[Stated problem a]: In the rows, could you give the part that opens with the line containing "This screenshot has width=1456, height=813." and closes with the line containing "center [736, 75]." again, replacing "coordinates" with "position" and leaving everything else unchanged?

[Selected excerpt]:
☆ ☆ ☆ ☆

Defendant contends that, in his capacity as a police officer for the City of Lathrup
Village, he did not owe plaintiffs’ decedent a legal duty under the special relationship exception
to the public-duty doctrine and, therefore, he was entitled to summary disposition under MCR
2.116(C)(7). A trial court’s ruling on a summary disposition motion is reviewed de novo. Spiek
v Dep’t of Transportation, 456 Mich 331, 337; 572 NW2d 201 (1998). To survive a motion for
summary disposition under MCR 2.116(C)(7), the plaintiff must allege facts warranting
application of an exception to governmental immunity. Dampier v Wayne Co, 233 Mich App
714, 720; 592 NW2d 809 (1999). Summary disposition is properly granted when a claim is
barred by immunity. Id.
Whether a duty exists is a question of law for the court to decide. Harts v Farmers Ins
Exchange, 461 Mich 1, 6; 597 NW2d 47 (1999); Schneider v Nectarine Ballroom, Inc (On
Remand), 204 Mich App 1, 4; 514 NW2d 486 (1994). The public duty doctrine recognizes that a
public employee’s duty is to the public at large, and not generally to individuals. Applied to
police officers, it insulates officers from tort liability for the failure to provide police protection
unless an individual plaintiff satisfies the special-relationship exception. The rationale for the
doctrine is that police officers should not be liable for failing to protect a member of the general
public from a criminal act of which they were not aware but should have anticipated and
prevented. White v Beasley, 453 Mich 308, 316; 552 NW2d 1 (1996).
The special-relationship exception in Michigan requires a plaintiff to show: (1) an
assumption by the municipality, through promises or actions, of an affirmative duty to act on
behalf of the party who was injured; (2) knowledge on the part of the municipality's agent that
inaction could lead to harm; (3) some form of direct contact between the municipality's agents
and the injured party; and (4) that party's justifiable reliance on the municipality's affirmative
undertaking. White, supra at 320. Noting the unfairness of judging police officers’ conduct with
“20/20 hindsight” the court stated:
[The special-relationship test] responds to these concerns by insulating
police officers from liability arising from their tortious on the job conduct in
almost all instances where a plaintiff alleges a failure to provide police protection.

☆ ☆ ☆ ☆

[Supplied data]:
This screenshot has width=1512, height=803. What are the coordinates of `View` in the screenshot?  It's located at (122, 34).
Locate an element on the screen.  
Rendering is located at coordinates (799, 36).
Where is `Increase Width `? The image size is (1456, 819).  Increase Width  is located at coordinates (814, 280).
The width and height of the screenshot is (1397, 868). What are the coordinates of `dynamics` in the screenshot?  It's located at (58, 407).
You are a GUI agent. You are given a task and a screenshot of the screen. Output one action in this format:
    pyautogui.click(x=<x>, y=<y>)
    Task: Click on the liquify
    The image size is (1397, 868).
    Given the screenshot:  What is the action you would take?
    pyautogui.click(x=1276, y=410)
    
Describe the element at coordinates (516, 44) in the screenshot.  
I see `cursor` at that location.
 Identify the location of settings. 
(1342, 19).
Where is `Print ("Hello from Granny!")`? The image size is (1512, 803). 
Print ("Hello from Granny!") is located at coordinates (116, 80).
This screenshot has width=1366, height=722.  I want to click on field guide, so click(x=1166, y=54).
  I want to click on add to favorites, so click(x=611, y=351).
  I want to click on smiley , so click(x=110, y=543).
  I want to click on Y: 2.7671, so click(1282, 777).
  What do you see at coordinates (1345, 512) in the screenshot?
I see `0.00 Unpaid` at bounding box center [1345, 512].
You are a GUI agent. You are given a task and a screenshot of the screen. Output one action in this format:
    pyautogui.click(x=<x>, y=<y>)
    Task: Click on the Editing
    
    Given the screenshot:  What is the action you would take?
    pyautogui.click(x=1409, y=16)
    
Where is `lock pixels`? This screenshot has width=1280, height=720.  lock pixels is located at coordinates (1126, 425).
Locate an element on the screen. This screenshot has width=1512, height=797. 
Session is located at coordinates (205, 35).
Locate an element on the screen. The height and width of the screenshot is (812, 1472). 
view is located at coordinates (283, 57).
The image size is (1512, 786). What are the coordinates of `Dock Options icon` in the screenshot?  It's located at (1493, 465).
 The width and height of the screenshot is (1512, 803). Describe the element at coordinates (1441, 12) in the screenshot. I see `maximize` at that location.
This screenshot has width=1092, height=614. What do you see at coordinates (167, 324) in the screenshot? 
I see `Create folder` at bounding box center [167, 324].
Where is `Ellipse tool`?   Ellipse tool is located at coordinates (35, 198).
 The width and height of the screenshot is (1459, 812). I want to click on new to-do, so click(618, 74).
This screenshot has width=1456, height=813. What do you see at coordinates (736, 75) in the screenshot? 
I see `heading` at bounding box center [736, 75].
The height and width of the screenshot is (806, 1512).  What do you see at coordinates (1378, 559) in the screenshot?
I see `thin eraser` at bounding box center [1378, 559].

☆ ☆ ☆ ☆

[Stated problem b]: Can you write the next part of the excerpt on the public-duty doctrine and police officers, picking up after its final sentence?

[Task response a]:
This screenshot has width=1456, height=813. What do you see at position (736, 75) in the screenshot? 
I see `heading` at bounding box center [736, 75].

[Task response b]:
Yet, the test also provides plaintiffs some relief in the particularly egregious case
of an officer promising police protection, but negligently carrying out that
promise. Although this test may deny recovery to some deserving plaintiffs, we
prefer to be cautious when exposing police officers to on the job liability. Police
officers must work in unusual circumstances. They deserve unusual protection.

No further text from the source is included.